Day 407: WAL Internals: LSN, pageLSN, and Flush Ordering

The core idea: Once 06.md decides which transaction is allowed to commit, write-ahead logging makes that decision crash-safe by giving every log record an LSN, stamping dirty pages with a pageLSN, and refusing to flush data pages ahead of the WAL that explains them.

Today's "Aha!" Moment

At Harbor Point, the risk engine has already solved the logical conflict from 06.md: trader R1 won validation for a 0.5M MUNI-77 reservation, and trader R2 was forced to retry. That tells the database which history is legal. It does not yet tell the database what happens if the machine loses power three milliseconds later.

That is the job of WAL internals. The update to MUNI-77 is first described as a log record with a monotonically increasing log sequence number, or LSN. When the buffer manager applies that change to an in-memory page, it stamps the page with the same value as pageLSN, meaning "this page now reflects all log records up through here." From then on, the storage engine has an uncompromising rule: the page is not allowed to reach disk until the WAL is durable at least through that pageLSN.

The key realization is that the data file is not the primary source of truth at commit time. The WAL is. Harbor Point can acknowledge R1 before the modified page itself is written to the table file, because the durable promise is "the log contains enough information to redo this change after a crash," not "every touched page has already been flushed."

That is why LSNs and flush ordering matter in production. If the ordering is wrong, recovery may find a page whose contents have no durable explanation, or it may lose a committed trade that the application was told was safe. The next lesson, 08.md, depends on this contract: redo can only be idempotent if the engine knows exactly which log records a page has already absorbed.

Why This Matters

Harbor Point's market-open burst is the worst time to discover that "commit succeeded" and "page reached disk" are not the same event. During the burst, hundreds of reservations dirty pages faster than the data files can be written. If the database required every modified page to flush before acknowledging a commit, commit latency would be dominated by random data-page I/O and the desk would stall under load.

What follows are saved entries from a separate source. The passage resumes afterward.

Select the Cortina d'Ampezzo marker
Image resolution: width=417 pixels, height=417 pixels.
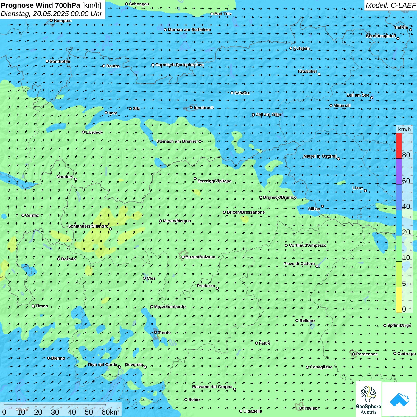click(287, 245)
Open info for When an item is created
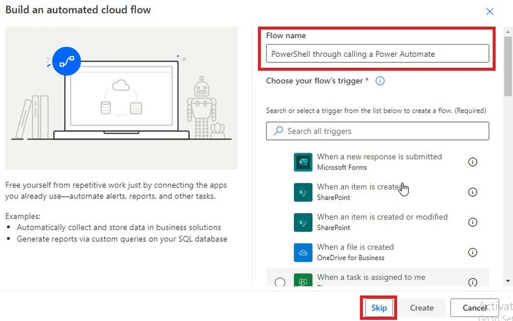This screenshot has height=321, width=513. 473,192
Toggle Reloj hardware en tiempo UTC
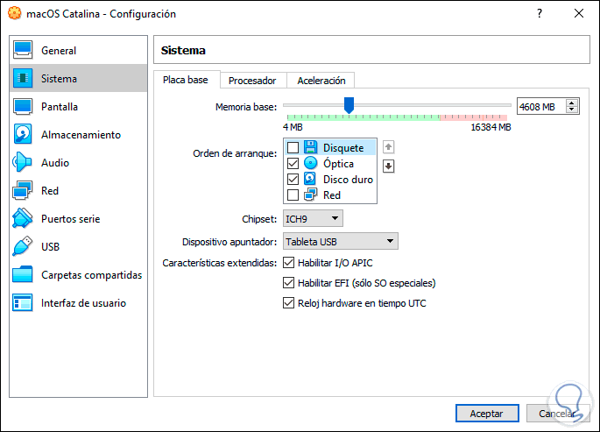Screen dimensions: 600x432 pyautogui.click(x=288, y=304)
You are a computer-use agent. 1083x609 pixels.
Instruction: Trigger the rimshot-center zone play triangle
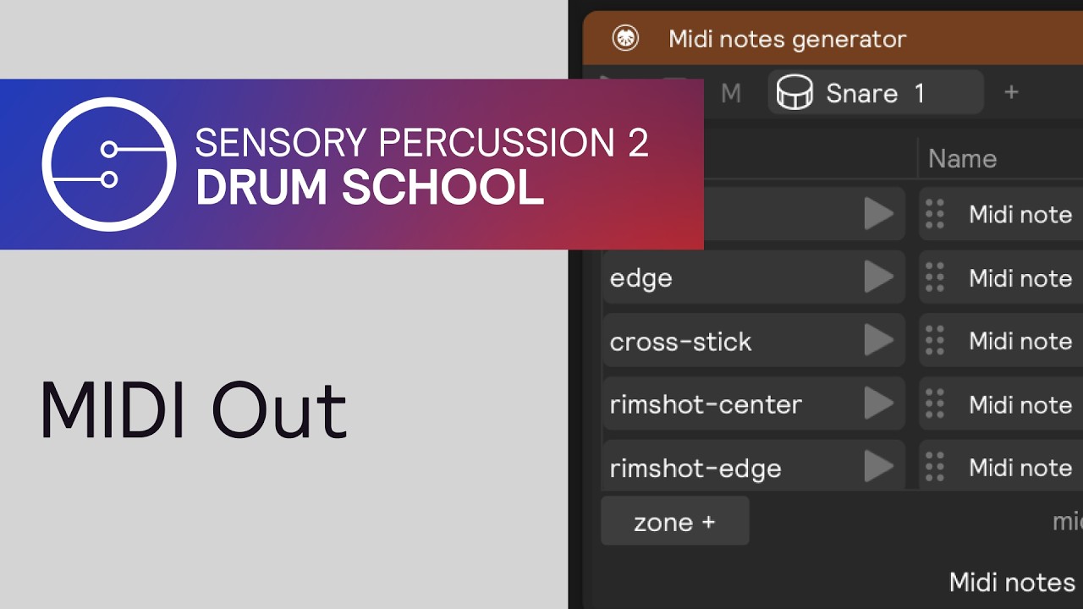pyautogui.click(x=878, y=404)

Real engines therefore use a steal/no-force design. "No-force" means a commit does not force every dirty page to disk. "Steal" means the buffer manager is still allowed to flush a dirty page before its transaction commits, which helps memory pressure but creates a recovery obligation. WAL is the mechanism that makes both choices safe. The log must become durable before a dirty page hits disk, and a transaction's commit record must become durable before the client hears "committed."

The production relevance is immediate. If the WAL device falls behind, Harbor Point may see rising commit latency even while the data device looks underutilized, because the checkpoint and page writers are blocked by the log-first rule. If the engine mis-orders those writes, the failure mode is worse than slowness: crash recovery may reconstruct an impossible state. Understanding LSNs and pageLSN is how you separate healthy buffering from correctness debt.

Learning Objectives

By the end of this session, you will be able to:

  1. Explain what LSN and pageLSN each represent - Describe how the engine maps an in-memory page version back to the WAL timeline.
  2. Trace the flush-ordering path for a committing write - Follow Harbor Point's reservation from log record creation to commit acknowledgment and later page flush.
  3. Reason about production trade-offs - Explain why databases usually fsync WAL before acknowledging commit instead of forcing data pages, and what operational bottlenecks that creates.

Core Concepts Explained

Concept 1: LSN is the durable timeline, and pageLSN says how far a page has caught up

When R1 inserts the 0.5M reservation for MUNI-77, the engine does not begin by overwriting the table file. It first appends an update record to the WAL buffer. That record is assigned an LSN, often a byte position or logical address in the WAL stream. The exact encoding varies by engine, but the contract is the same: higher LSN means later in the durable history.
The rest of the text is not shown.